DBD-mysql
DBD-mysql copied to clipboard
mysql_enable_utf8 misses utf8 upgrading of non utf8 strings [rt.cpan.org #25590]
trafficstars
Migrated from rt.cpan.org#25590 (status was 'open')
Requestors:
Attachments:
From [email protected] on 2007-03-21 11:17:54:
When using mysql_enable_utf8 DBD::mysql misses upgrading non utf8
strings. Instead it assumes that all data passed to DBD::mysql is valid
utf8 already. Non ASCII characters are simply removed from strings
passed to DBD::mysql.
Attached you find a patch against t/utf8.t (DBD-mysql-4.003 release)
which adds a correspondent regression test.
With this patch test #19 fails with the following message:
not ok 19 at line 185
got back 'umlauts: ' instead of 'umlauts: äüö'.

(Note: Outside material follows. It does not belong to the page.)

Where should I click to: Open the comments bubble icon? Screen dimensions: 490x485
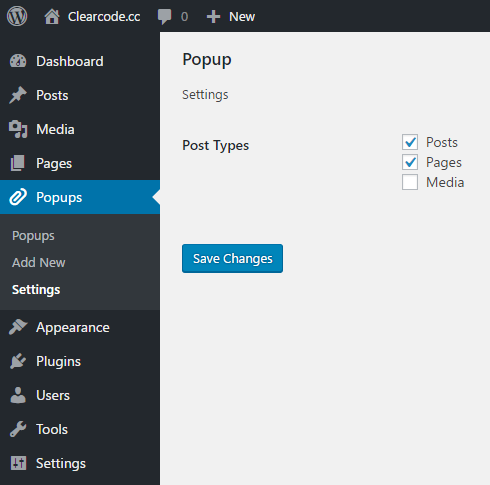(x=164, y=17)
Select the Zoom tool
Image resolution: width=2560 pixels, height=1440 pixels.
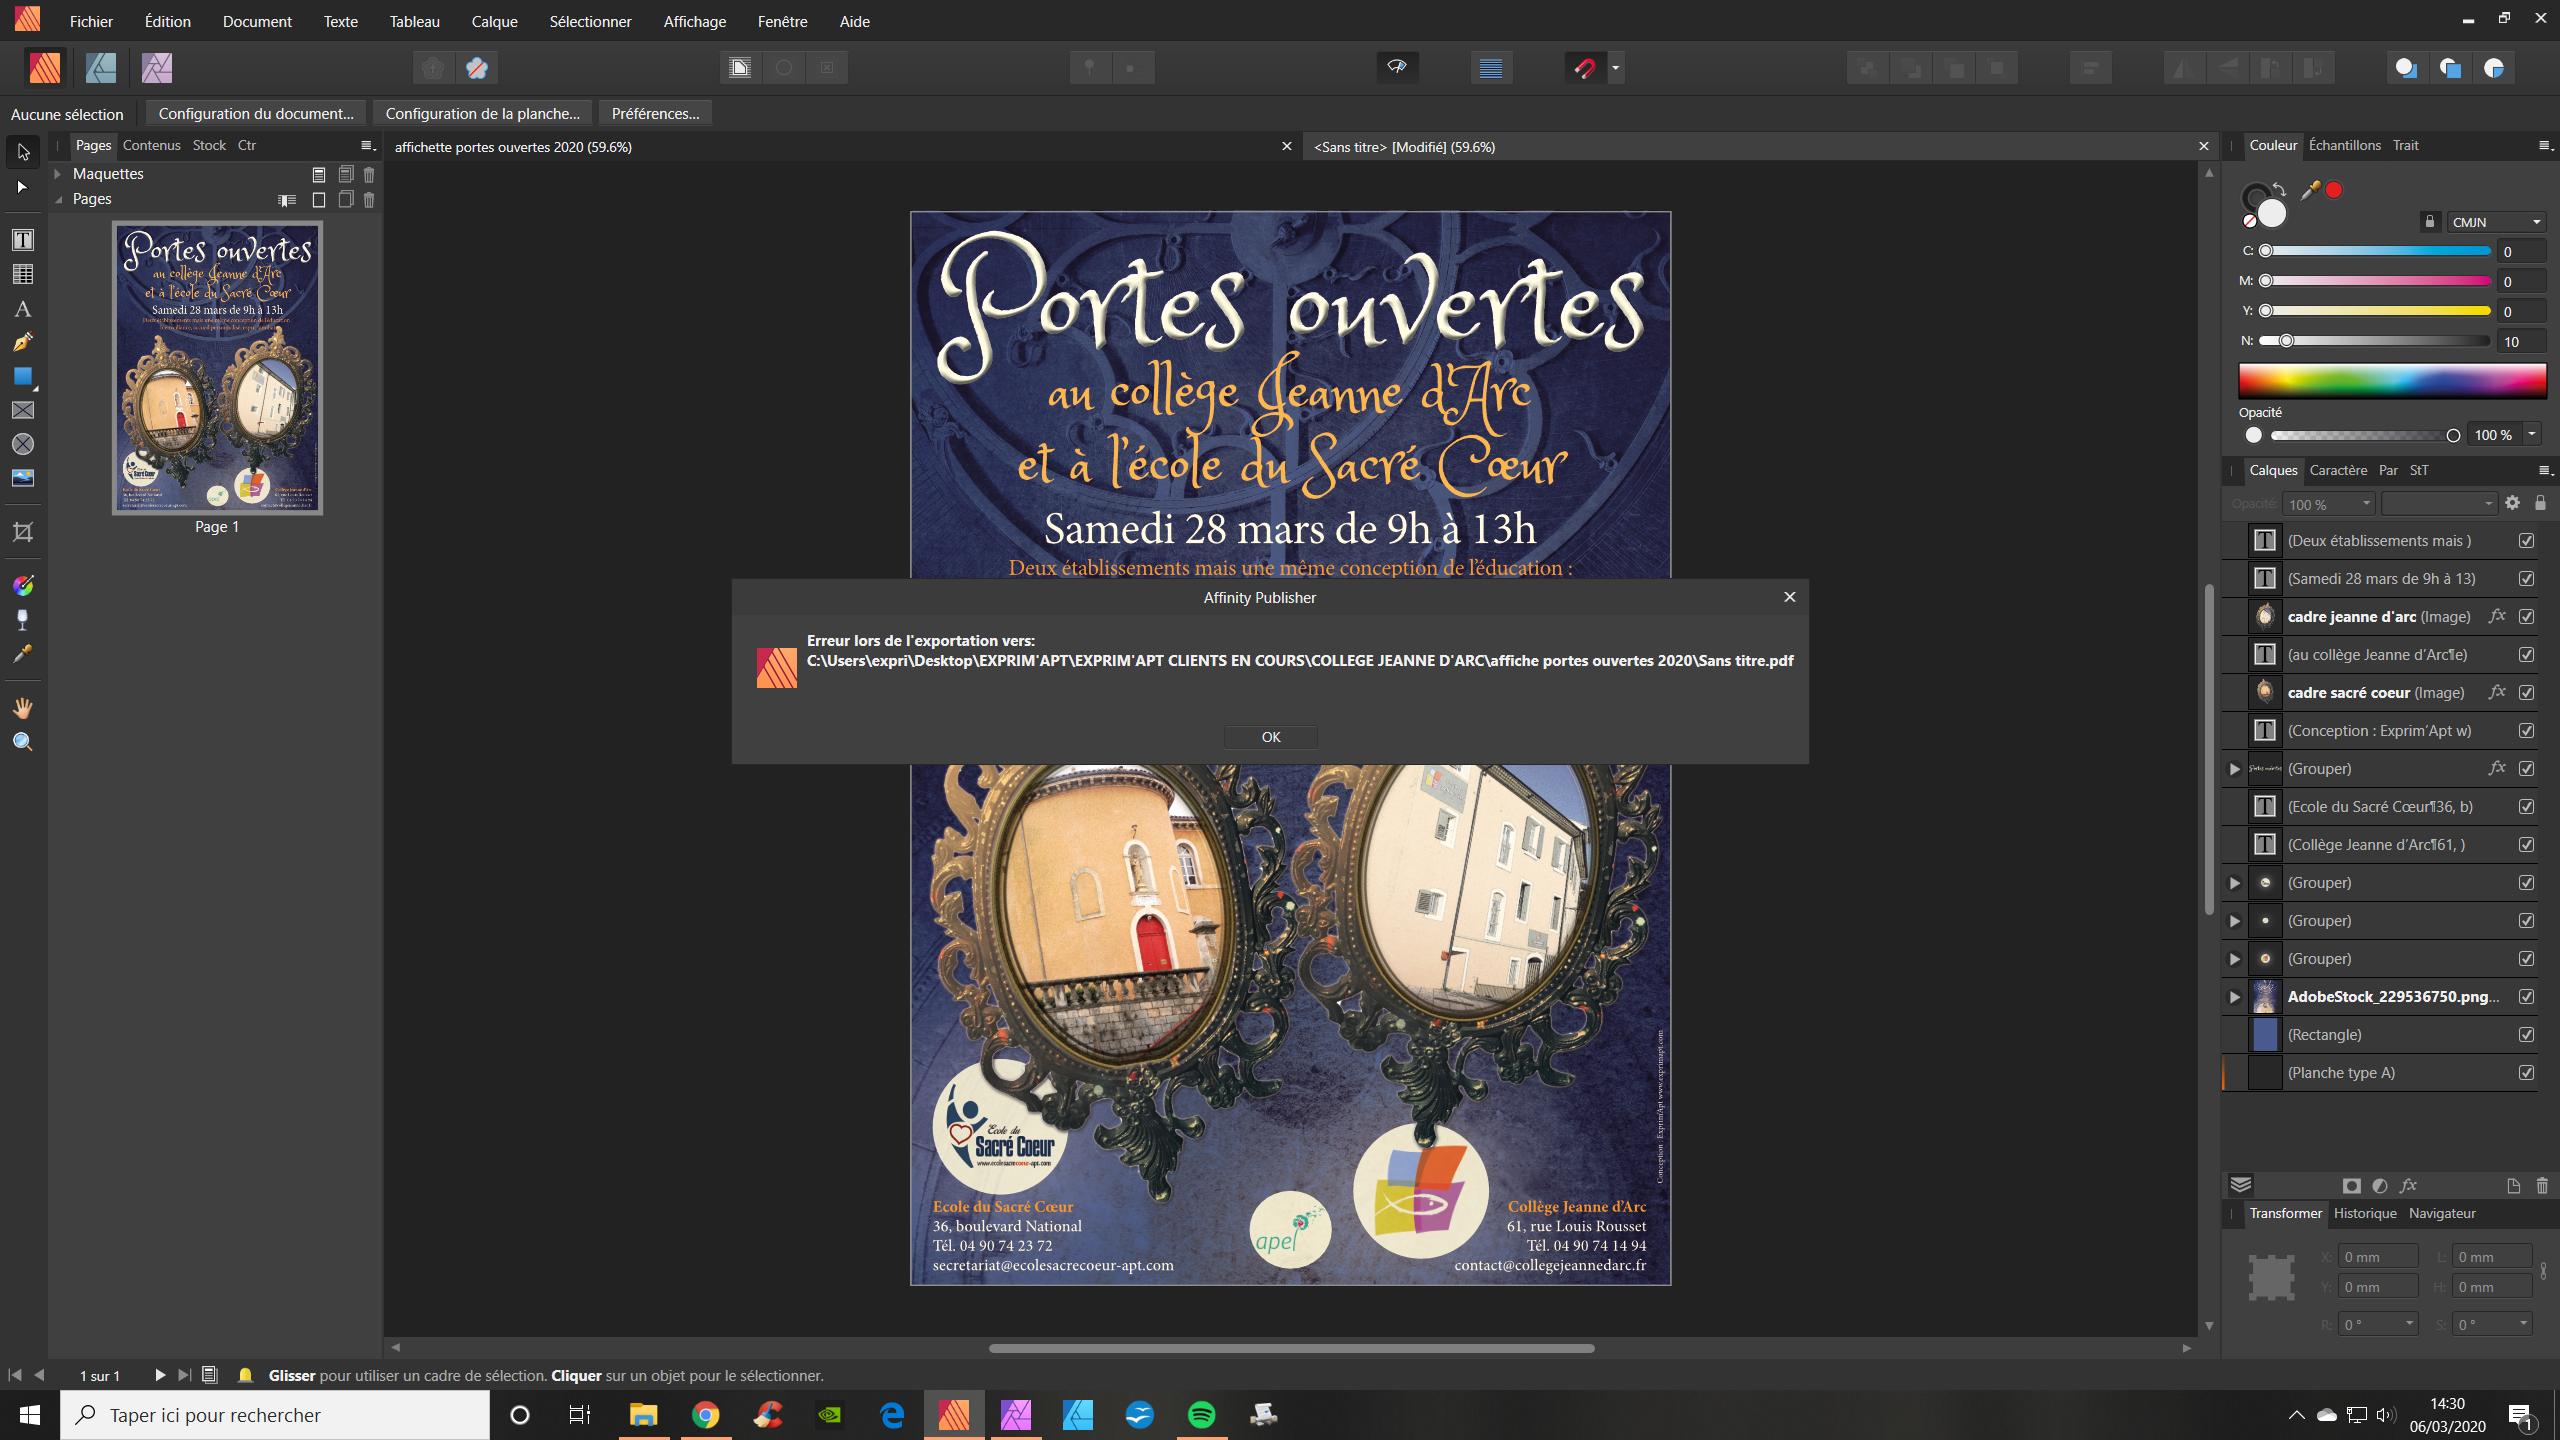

I'm using DBI 1.54 and DBD::mysql 4.003 compiled with MySQL 5.0.27
client libraries.
From [email protected] on 2007-03-21 12:42:14:
Joern,
Thank you very much for this patch. One issue though, I had applied
another patch to this test from Joost Diepenmaat that might address what
your patch intends to address. Could you please check out the latest
DBD::mysql and verify if you still need to make a patch against that
test? If you would like, I can even give you commit access to the
repository.
I'm hoping to do a release either later today or tomorrow, but will wait
upon your response before I do.
Kind regards,
Patrick
On Wed Mar 21 07:17:54 2007, JRED wrote:
>
> When using mysql_enable_utf8 DBD::mysql misses upgrading non utf8
> strings. Instead it assumes that all data passed to DBD::mysql is valid
> utf8 already. Non ASCII characters are simply removed from strings
> passed to DBD::mysql.
>
> Attached you find a patch against t/utf8.t (DBD-mysql-4.003 release)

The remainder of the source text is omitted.